The “Buffet Rule” is a wonderful political device - a call to even out the tax burden in a way that picks the pockets of those “millionaires and billionaires” President Obama keeps talking about while evening things out for the vast American middle class.
It’s very easy to understand, especially in contrast to a tax code requiring battalions of lawyers to navigate. And it has this wonderfully avuncular fellow for whom it’s named.
That it wouldn’t do much to help the US economy (or that it has any chance of passage in Congress) is true but also irrelevant. Its purpose is to define an important difference between Republicans and Democrats, as Obama pointed out in his radio address Saturday.

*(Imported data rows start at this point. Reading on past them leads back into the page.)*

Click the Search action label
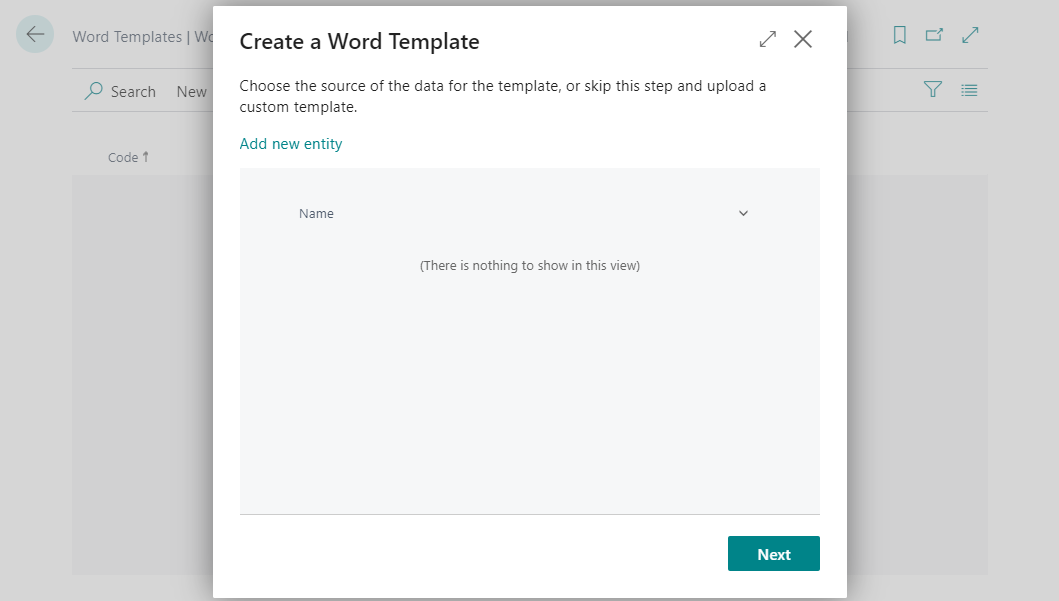This screenshot has height=601, width=1059. tap(132, 91)
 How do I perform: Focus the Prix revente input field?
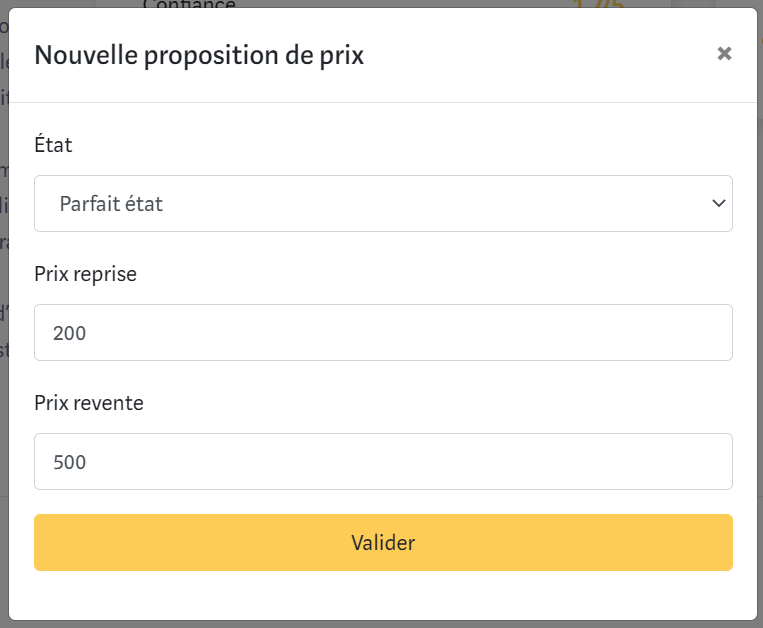tap(383, 461)
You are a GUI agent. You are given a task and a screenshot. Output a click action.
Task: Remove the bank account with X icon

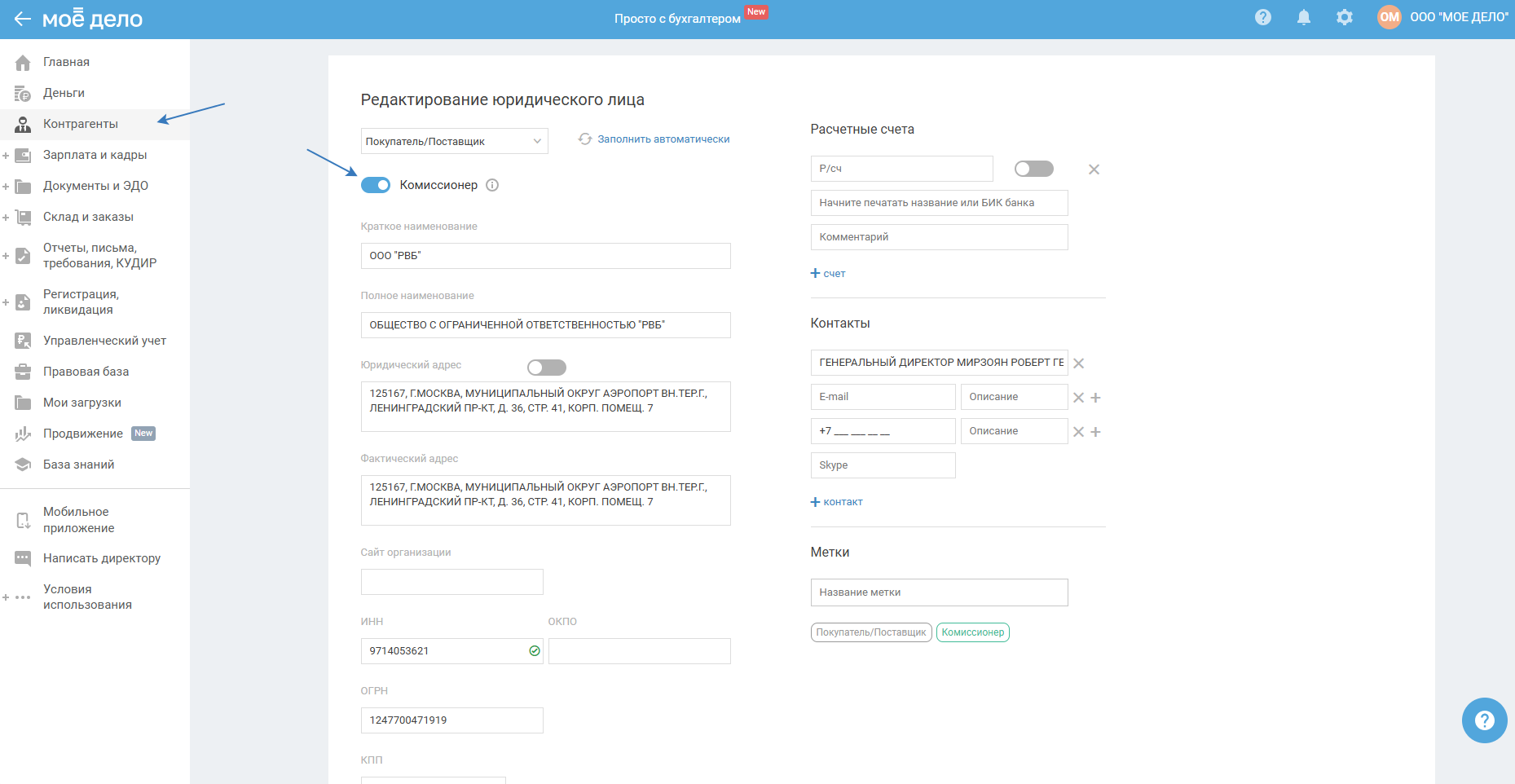(x=1094, y=170)
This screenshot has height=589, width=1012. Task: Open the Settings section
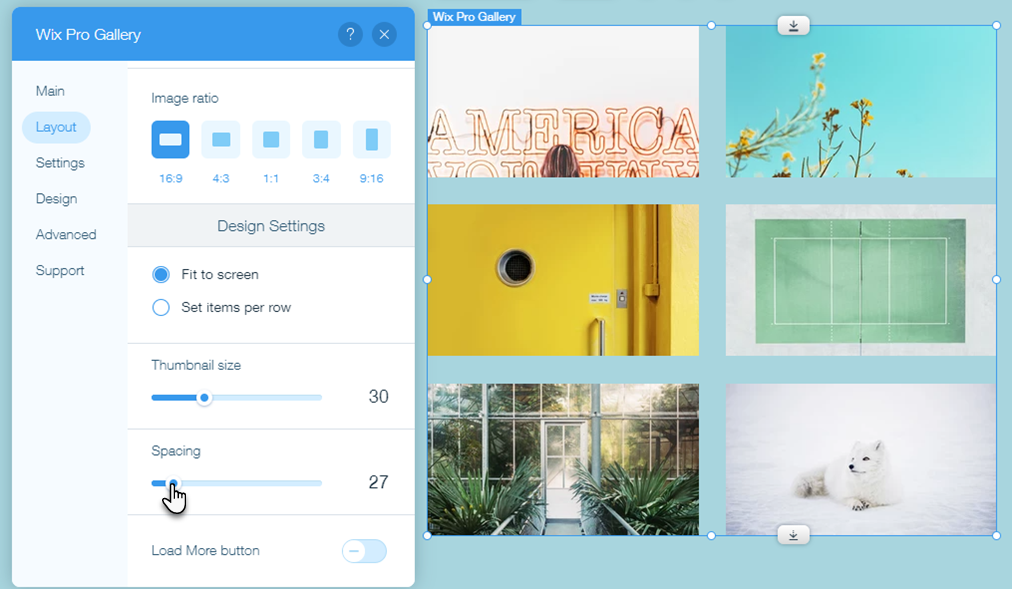tap(60, 162)
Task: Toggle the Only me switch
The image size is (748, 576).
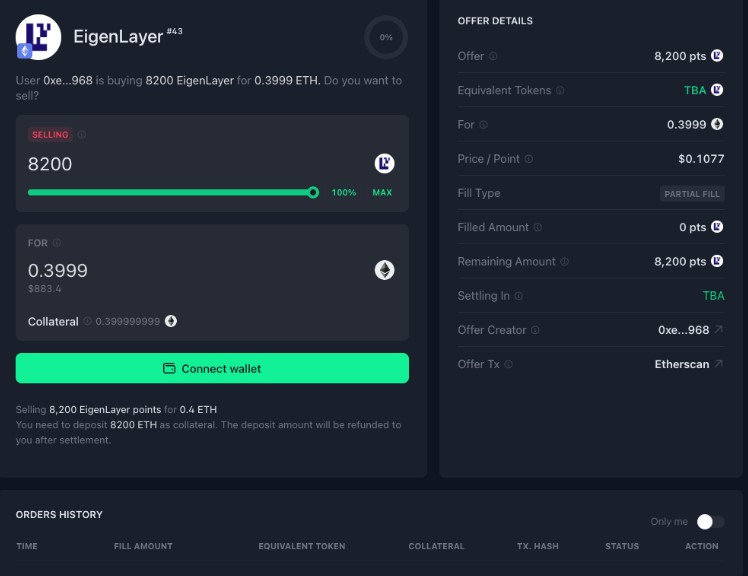Action: (x=710, y=521)
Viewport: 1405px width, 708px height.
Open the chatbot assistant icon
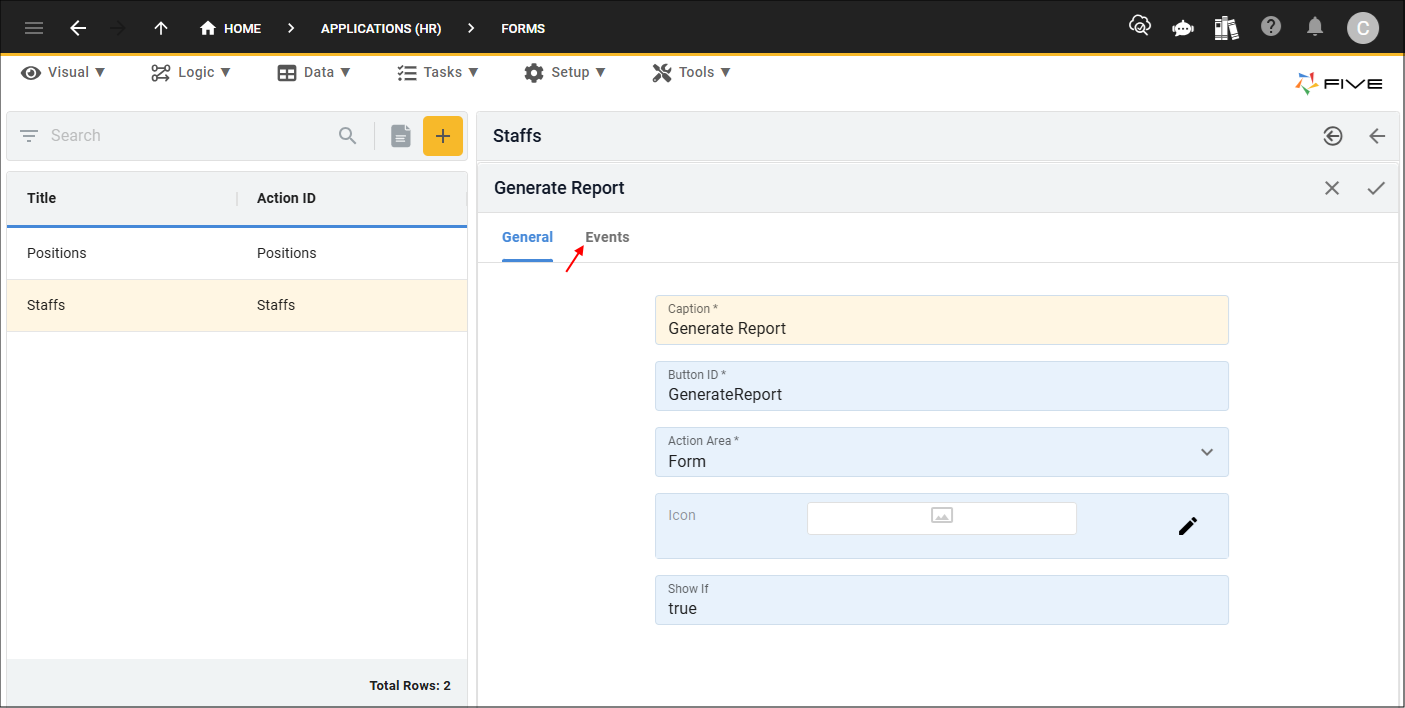click(1183, 28)
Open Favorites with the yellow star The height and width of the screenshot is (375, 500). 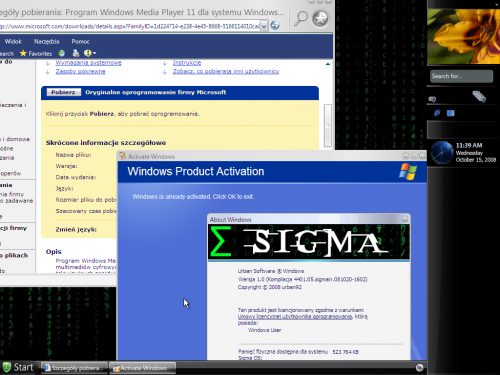pyautogui.click(x=36, y=53)
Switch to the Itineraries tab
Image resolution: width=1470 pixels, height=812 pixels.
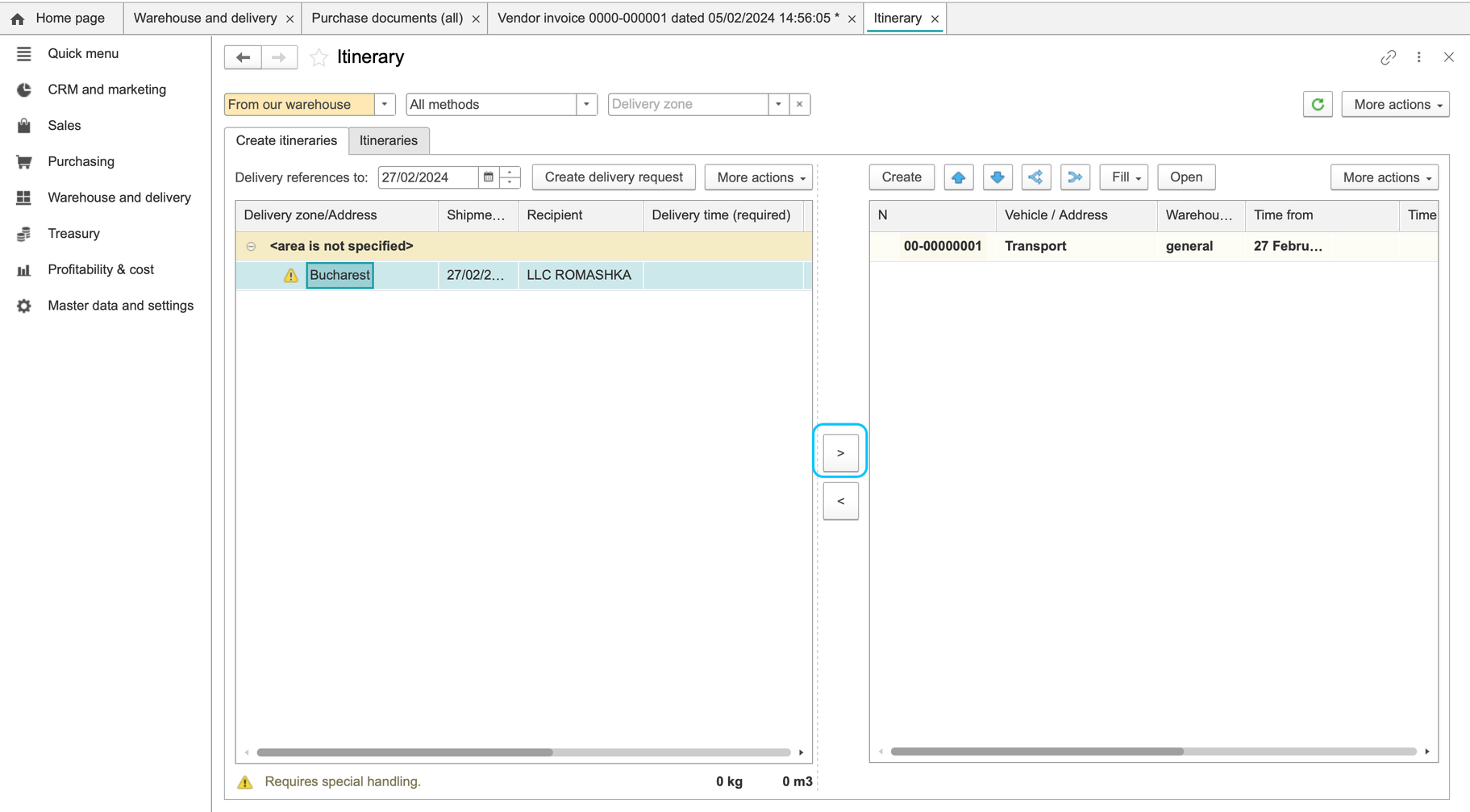[x=389, y=140]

“We can’t afford to keep spending more money on tax cuts for the wealthiest Americans who don’t need them and didn’t even ask for them,” he said. “We just need some Republican politicians to get on board with where the country is.”
‘Buffett rule’: Five questions about Obama’s plan answered
In fact, most of the country is with Obama on this.
A Gallup survey out Friday has 60 percent of those polled favoring a minimum 30 percent tax rate for Americans with a household income of $1 million or more per year - in essence, the idea named for billionaire investor Warren Buffet.
“Americans in general say that the distribution of money and wealth in this country is not fair, and that money and wealth should be more evenly distributed,” writes Gallup editor-in-chief Frank Newport. “Plus, 59 percent of Americans last year agreed that households making $250,000 or more per year should pay higher taxes.”
“The current results reinforce these findings and underscore the now well-documented conclusion that Americans in general support various proposals for increasing taxes on higher-income Americans,” observes Mr. Newport.
Not surprisingly, Democrats and Independents are more likely to favor the Buffet Rule (74 percent and 63 percent respectively) than do Republicans, who oppose it 54-43 percent. Still, more than 40 percent of GOP voters favoring higher taxes for the wealthy is a substantial minority.
The poll - and the debate - come just as last-minute tax filers are sweating this coming Tuesday’s deadline to communicate with the IRS.